BİYOTİNİDAZ DEFEKTİ

BİYOTİNİDAZ DEFEKTİ

Biotinidaz eksikliği otozomal resesif kalıtılan, yaşamın ilk haftasında semptom verebilen ve sıklığı yaklaşık olarak 1:60.000 olan bir metabolik bozukluktur. Ancak ülkemizde görülme sıklığı 1:11000 olarak belirlenmiştir. Biotin vitamininin serbest hale geçmesinden sorumlu biotinidaz enzimindeki eksiklik nedeni ile biotinin kofaktör olarak görev yaptığı karboksilazlar aktivite gösteremezler. Enzim aktivitesi; ağır eksiklikte %10’dan daha az, kısmi eksiklikte ise %10-30 arasıdır.Karboksilazların sorumlu olduğu reaksiyonların gerisinde kalan ürünlerin birikmesi sonucu hastalarda; konvülsiyon, hipotoni,ataksi, sensoryal işitme kaybı, optik atrofi, dermatit, alopesi gibi nörolojik ve deri bulguları, tekrarlayan enfeksiyonlar gelişir. Ağır eksiklik durumları tedavi edilmediğinde nörolojik hasarlara ve hatta ölüme yol açabilir. Hastalar -özellikle erken dönemde başlanırsa- biotin tedavisine çok hızlı ve iyi yanıt vermekte ve tüm semptomlar kaybolmakta, sekeler engellenmektedir. Ancak, tedavi başlamadan önce gelişen sekellerde iyileşme olmamaktadır. Bu nedenle erken/kesin tanı çok değerlidir.
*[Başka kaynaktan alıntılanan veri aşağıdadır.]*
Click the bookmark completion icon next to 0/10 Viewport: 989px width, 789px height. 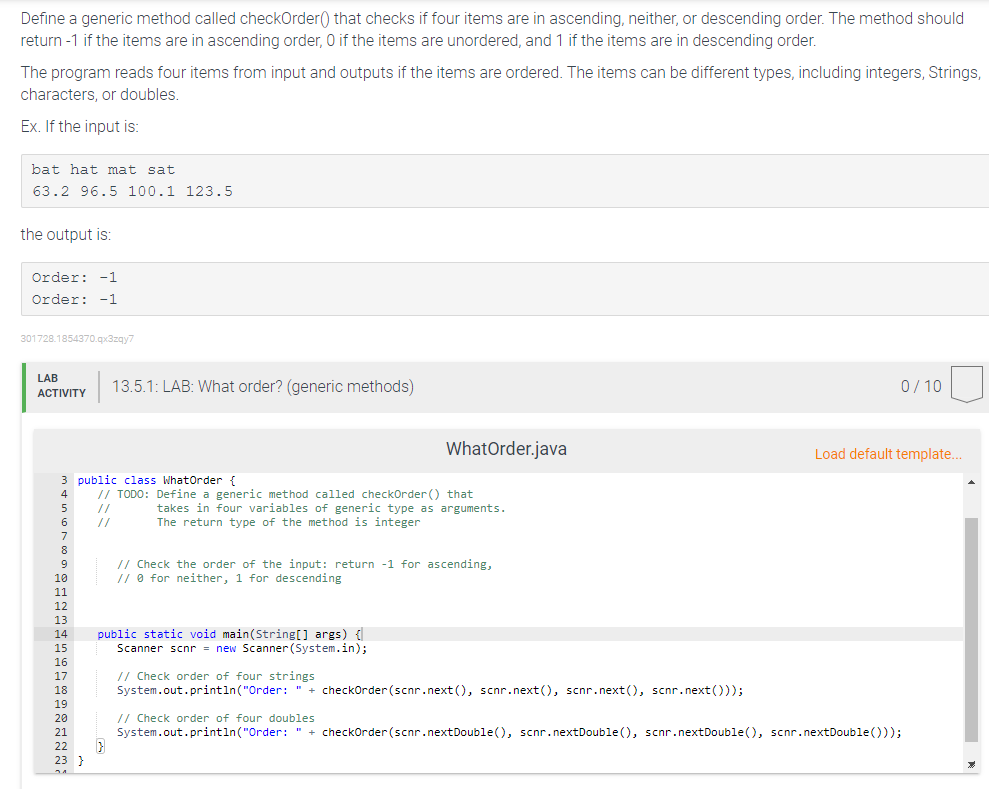click(x=966, y=384)
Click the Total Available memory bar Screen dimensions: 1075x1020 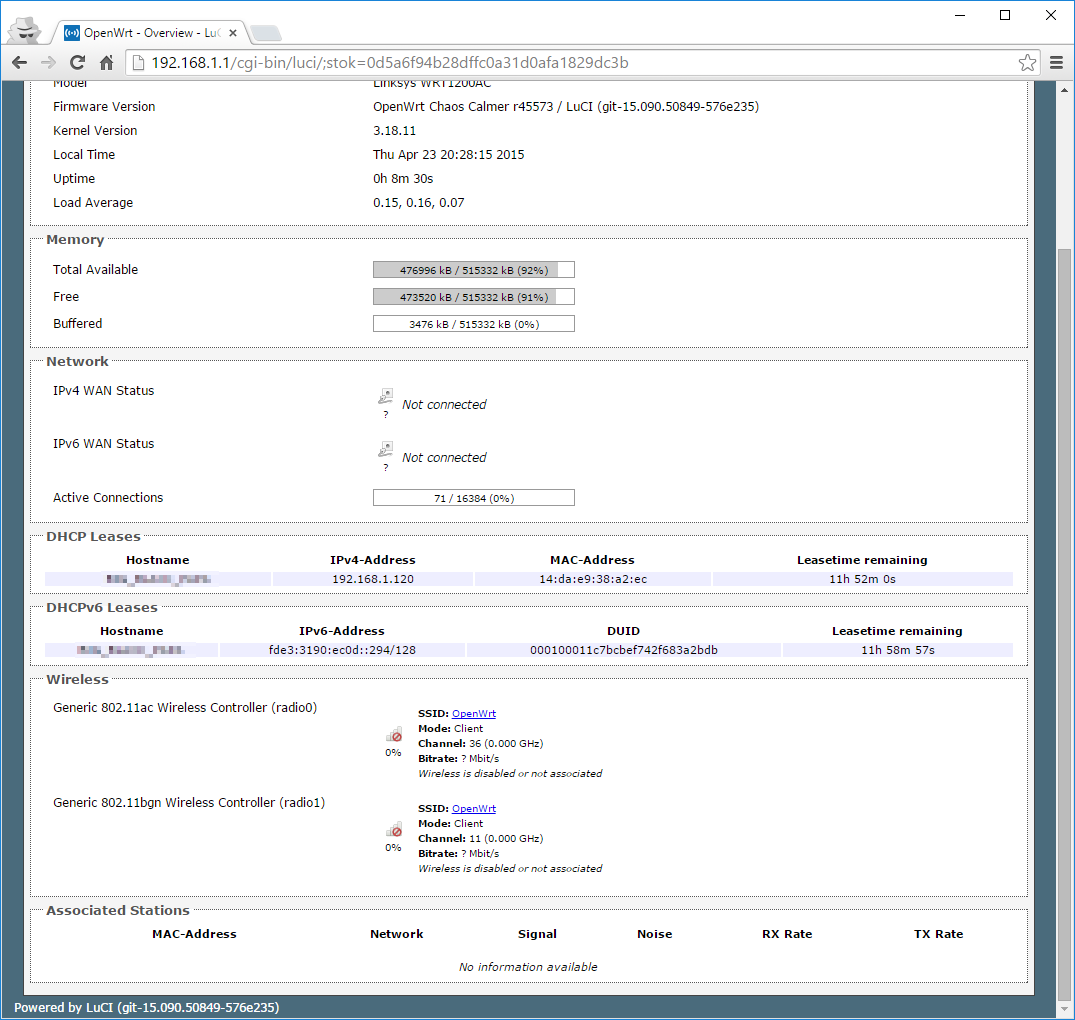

Biotinidaz enziminin geni(BTD) 3. kromozomun kısa kolundadır(3p25). Bu genin çok farklı mutasyonları sonucu hastalık gelişmektedir. Ağır biotinidaz eksikliği gösteren semptomatik hastalarda yüzden fazla farklı mutasyon tanımlanmıştır. En sık görülen mutasyonlar; G98:d7i3, R538C , Q156X, Q456H ve A171T ile D444H olarak bildirilmiştir. Ülkemizden yapılan bir çalışmada da semptomatik vakalarda G98:d7i3, yenidoğan tarama grubunda da T532M sık karşılaşılan mutasyonlar olmuştur. Mutasyon spektrumu çok dağınık olduğu için Biotinidaz defektinde BTD geninin dizi analizi yapılmaktadır. Biotinidaz taraması ile öntanı alan hastalarda; kesin tanının koyulabilmesi, moleküler patolojinin belirlenmesi ailede risk altındaki çiftlerin ve bireylerin belirlenmesi ve bu sayede yenidoğan döneminde erken tanının sağlanabilmesi endikasyonları ile BTD geni mutasyon analizi yapılması önerilir.